Consol. School Dist., 141 F.R.D. 88, 90 (N.D. Ill. 1992) (internal quotation marks omitted)). An order is “clearly erroneous” only when “the district court is left with the definite and firm conviction that a mistake has been made.” Weeks v. Samsung Heavy Indus. Co., Ltd., 126 F.3d 926, 943 (7th Cir. 1997). “If ‘there are two permissible views, the reviewing court should not overturn the decision solely because it would have chosen the other view.’” Saunders, 2017 WL 3082036, at *3 (quoting Ball v. Kotter, No. 08-cv-1613, 2009 WL 3824709, at *3 (N.D. Ill. Nov. 12, 2009) (internal quotation marks and citation omitted)).

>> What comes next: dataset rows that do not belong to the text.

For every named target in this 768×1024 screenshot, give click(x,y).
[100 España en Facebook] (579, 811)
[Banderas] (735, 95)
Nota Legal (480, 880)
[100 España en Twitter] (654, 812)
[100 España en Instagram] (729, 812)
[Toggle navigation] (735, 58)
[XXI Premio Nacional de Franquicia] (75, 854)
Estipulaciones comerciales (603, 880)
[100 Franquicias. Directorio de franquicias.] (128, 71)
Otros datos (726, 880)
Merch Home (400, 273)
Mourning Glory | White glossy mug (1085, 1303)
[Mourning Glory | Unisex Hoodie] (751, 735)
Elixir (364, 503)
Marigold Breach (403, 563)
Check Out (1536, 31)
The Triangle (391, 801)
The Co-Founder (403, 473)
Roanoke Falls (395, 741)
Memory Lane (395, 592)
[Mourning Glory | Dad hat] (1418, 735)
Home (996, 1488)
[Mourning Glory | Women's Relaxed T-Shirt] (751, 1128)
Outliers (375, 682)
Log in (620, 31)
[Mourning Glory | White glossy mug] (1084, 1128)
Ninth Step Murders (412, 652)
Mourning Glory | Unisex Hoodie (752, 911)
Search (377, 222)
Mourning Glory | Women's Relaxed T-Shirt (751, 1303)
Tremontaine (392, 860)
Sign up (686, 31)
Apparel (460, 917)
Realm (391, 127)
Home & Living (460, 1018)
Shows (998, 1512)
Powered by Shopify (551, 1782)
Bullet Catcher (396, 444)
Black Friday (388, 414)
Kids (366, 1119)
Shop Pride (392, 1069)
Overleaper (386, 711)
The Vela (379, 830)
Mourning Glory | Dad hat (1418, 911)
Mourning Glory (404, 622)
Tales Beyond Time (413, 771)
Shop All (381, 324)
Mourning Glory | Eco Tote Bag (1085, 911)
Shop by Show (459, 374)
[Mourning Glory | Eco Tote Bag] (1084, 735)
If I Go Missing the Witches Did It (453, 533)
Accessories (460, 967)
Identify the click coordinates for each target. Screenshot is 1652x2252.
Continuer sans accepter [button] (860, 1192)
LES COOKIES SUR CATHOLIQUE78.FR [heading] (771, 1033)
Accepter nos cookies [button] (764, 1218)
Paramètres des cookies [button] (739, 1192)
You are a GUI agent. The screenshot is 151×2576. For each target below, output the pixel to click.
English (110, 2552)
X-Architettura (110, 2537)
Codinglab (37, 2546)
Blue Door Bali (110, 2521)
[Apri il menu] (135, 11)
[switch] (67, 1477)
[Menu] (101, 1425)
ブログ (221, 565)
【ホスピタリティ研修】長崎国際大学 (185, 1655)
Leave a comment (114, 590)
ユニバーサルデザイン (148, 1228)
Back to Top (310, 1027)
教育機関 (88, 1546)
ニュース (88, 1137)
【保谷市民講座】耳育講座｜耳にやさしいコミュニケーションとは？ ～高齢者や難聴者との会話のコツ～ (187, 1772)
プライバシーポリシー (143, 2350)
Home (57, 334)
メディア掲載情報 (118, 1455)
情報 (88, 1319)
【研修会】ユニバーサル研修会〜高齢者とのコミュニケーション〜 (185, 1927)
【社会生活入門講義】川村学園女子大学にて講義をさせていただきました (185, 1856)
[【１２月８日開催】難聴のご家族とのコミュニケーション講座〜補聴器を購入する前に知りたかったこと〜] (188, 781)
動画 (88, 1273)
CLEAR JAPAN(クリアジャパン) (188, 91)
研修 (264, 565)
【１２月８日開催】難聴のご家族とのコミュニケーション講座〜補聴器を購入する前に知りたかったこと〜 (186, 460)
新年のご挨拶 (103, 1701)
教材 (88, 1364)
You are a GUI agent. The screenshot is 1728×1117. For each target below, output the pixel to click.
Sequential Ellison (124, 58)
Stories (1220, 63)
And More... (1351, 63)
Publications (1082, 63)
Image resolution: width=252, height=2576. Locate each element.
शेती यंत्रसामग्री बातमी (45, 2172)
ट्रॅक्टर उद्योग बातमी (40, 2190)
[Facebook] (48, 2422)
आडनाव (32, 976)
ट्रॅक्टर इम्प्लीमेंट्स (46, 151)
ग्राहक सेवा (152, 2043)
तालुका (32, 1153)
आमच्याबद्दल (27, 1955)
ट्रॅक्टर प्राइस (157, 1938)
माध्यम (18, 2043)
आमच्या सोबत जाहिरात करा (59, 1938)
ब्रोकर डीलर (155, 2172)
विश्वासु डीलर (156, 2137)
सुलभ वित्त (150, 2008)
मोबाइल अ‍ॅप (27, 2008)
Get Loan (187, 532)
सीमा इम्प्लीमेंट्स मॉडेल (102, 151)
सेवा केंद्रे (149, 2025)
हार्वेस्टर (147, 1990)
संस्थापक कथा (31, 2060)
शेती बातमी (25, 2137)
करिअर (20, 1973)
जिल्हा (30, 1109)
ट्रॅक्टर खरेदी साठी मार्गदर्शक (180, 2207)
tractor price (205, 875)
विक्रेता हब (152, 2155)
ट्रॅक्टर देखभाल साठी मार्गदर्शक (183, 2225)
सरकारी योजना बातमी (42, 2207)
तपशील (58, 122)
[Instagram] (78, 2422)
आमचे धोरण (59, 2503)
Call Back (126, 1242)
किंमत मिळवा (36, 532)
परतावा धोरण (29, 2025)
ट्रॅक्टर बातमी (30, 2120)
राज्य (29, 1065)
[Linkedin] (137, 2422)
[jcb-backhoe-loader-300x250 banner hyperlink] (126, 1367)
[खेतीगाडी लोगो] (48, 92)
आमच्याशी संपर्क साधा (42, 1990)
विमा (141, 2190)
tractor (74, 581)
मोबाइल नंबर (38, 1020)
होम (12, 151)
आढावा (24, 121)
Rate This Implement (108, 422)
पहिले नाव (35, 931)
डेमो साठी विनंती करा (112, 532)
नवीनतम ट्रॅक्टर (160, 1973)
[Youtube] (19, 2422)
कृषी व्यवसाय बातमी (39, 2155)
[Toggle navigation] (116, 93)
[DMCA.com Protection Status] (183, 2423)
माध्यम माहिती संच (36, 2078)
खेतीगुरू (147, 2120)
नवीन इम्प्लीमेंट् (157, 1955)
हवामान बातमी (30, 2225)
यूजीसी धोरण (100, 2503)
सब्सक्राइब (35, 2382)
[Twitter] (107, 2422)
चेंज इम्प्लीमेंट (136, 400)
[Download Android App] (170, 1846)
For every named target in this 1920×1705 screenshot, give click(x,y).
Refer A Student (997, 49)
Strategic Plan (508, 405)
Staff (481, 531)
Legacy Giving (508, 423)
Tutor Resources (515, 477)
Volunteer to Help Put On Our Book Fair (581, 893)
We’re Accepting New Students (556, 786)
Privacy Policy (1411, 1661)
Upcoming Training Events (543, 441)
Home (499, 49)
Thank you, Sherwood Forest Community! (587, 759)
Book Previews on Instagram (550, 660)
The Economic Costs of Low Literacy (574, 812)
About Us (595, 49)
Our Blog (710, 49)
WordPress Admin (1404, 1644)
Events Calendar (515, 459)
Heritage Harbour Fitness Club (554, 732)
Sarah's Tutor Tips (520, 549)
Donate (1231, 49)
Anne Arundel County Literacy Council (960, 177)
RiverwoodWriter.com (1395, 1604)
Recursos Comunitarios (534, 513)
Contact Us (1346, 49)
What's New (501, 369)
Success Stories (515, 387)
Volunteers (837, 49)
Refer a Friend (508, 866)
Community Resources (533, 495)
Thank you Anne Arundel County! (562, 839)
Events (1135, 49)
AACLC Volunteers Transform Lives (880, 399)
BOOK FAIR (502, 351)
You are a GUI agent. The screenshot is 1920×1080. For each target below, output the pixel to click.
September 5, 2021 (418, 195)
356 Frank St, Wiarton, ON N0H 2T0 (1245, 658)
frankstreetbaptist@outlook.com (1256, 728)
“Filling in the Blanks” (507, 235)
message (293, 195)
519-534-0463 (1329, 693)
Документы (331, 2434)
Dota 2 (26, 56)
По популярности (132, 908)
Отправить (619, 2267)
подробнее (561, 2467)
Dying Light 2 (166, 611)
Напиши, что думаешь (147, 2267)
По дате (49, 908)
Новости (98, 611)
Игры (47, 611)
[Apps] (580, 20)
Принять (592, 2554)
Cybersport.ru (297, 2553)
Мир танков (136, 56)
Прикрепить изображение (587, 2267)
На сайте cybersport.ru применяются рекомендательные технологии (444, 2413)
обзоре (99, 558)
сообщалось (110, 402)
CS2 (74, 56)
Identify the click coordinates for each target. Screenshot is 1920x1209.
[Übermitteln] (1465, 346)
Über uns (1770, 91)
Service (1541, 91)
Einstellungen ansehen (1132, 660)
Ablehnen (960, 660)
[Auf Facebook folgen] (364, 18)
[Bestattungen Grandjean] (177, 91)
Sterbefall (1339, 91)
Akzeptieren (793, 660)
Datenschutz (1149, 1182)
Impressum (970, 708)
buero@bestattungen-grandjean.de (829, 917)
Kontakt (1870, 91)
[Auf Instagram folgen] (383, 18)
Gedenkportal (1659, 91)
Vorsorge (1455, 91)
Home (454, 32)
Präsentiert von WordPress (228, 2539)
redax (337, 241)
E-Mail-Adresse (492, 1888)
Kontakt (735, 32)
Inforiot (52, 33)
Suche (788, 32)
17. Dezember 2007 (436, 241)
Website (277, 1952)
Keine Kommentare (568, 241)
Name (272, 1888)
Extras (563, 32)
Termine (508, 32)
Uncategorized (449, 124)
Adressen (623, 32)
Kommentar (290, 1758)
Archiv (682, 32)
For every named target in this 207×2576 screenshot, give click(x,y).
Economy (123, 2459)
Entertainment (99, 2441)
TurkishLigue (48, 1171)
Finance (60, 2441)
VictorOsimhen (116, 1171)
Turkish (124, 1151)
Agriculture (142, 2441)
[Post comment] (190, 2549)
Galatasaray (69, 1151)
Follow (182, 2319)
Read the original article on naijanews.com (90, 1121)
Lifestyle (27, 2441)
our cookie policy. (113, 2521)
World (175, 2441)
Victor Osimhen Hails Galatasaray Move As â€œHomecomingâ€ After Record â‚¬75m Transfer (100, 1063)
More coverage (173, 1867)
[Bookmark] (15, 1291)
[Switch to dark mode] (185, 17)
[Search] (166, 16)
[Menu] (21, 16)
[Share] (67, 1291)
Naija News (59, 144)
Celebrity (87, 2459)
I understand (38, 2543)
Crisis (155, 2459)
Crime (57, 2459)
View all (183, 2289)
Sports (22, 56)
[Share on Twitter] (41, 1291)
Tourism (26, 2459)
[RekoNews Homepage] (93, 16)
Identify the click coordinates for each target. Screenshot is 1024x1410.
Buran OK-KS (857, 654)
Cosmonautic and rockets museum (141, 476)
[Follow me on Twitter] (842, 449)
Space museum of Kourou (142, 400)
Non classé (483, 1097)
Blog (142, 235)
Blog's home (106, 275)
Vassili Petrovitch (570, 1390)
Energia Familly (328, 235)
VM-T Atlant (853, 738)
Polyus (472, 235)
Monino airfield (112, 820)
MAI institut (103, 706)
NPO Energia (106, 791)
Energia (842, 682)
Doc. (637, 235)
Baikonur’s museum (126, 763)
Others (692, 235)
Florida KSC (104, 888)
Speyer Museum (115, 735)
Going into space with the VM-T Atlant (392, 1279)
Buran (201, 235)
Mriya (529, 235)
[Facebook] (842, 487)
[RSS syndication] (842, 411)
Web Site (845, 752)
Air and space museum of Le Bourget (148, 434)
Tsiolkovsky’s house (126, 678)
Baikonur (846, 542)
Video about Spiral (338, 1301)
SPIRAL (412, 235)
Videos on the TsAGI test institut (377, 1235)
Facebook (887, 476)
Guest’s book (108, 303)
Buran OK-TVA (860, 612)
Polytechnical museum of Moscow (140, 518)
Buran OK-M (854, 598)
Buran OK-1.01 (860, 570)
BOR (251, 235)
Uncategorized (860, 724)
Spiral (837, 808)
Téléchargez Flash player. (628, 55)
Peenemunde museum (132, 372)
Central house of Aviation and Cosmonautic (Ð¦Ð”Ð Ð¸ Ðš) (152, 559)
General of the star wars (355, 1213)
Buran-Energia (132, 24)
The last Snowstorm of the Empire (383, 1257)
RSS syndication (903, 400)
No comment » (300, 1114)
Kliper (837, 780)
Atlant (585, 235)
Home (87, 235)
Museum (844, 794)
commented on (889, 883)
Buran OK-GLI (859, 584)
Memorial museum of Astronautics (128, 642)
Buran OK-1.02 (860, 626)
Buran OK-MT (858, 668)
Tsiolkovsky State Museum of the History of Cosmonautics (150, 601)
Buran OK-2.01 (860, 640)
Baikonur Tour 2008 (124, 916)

ANALYSIS Plaintiff asks that we set aside the January 27, 2021 Order in the following respects: (1) require Defendant City of Chicago to answer Plaintiff’s Third Set of Interrogatories; (2) require Defendants to answer Plaintiff’s Fourth Requests to Produce; and (3) allow Plaintiff to depose the lead COPA investigator after “the conclusion and disclosure of the COPA report regarding the shooting of Plaintiff.” (Objections at 7.) We take Plaintiff’s requests in turn. I. Plaintiff’s Third Set of Interrogatories

Magistrate Valdez denied Plaintiff’s request for leave to propound additional interrogatories on several grounds. (January 27, 2021 Order at 7–8.) First, Magistrate Valdez concluded that Plaintiff’s Third Set of Interrogatories, consisting of twelve interrogatories requesting information regarding the underlying incident, were not proportional to the needs of the case and that Plaintiff had not provided sufficient reason to exceed the number of interrogatories allowed under Federal Rule of Civil Procedure 33. (Id. at 7–8.) Second, she concluded that interrogatories seeking information about certain incidents across the whole of the Chicago Police Department were “exceedingly overbroad and disproportionate to the needs of the case” and that Plaintiff had not adequately explained why he needed such information. (Id. at

8.) Third, she concluded that as to the remaining interrogatories, Plaintiff had “ample opportunity” to obtain information over the preceding two years and had not explained why he delayed in filing his motion until right before the extended fact discovery deadline had passed. (Id. at 8.) Plaintiff takes issue with Magistrate Valdez’s conclusion that Plaintiff’s Third Set of Interrogatories were not proportional to the needs of the case and that Plaintiff had not provided convincing reasons to exceed the number of interrogatories allowed under the Federal Rules. (Objections at 4–5.) However, Plaintiff fails to specify why Magistrate Valdez’s ruling was “clearly erroneous” or “contrary to law.” (See generally id.) Instead, he vaguely asserts that his case is “unique…with differing interests” without explaining why that might be the case or why that might justify a departure from the Federal Rules. (Id.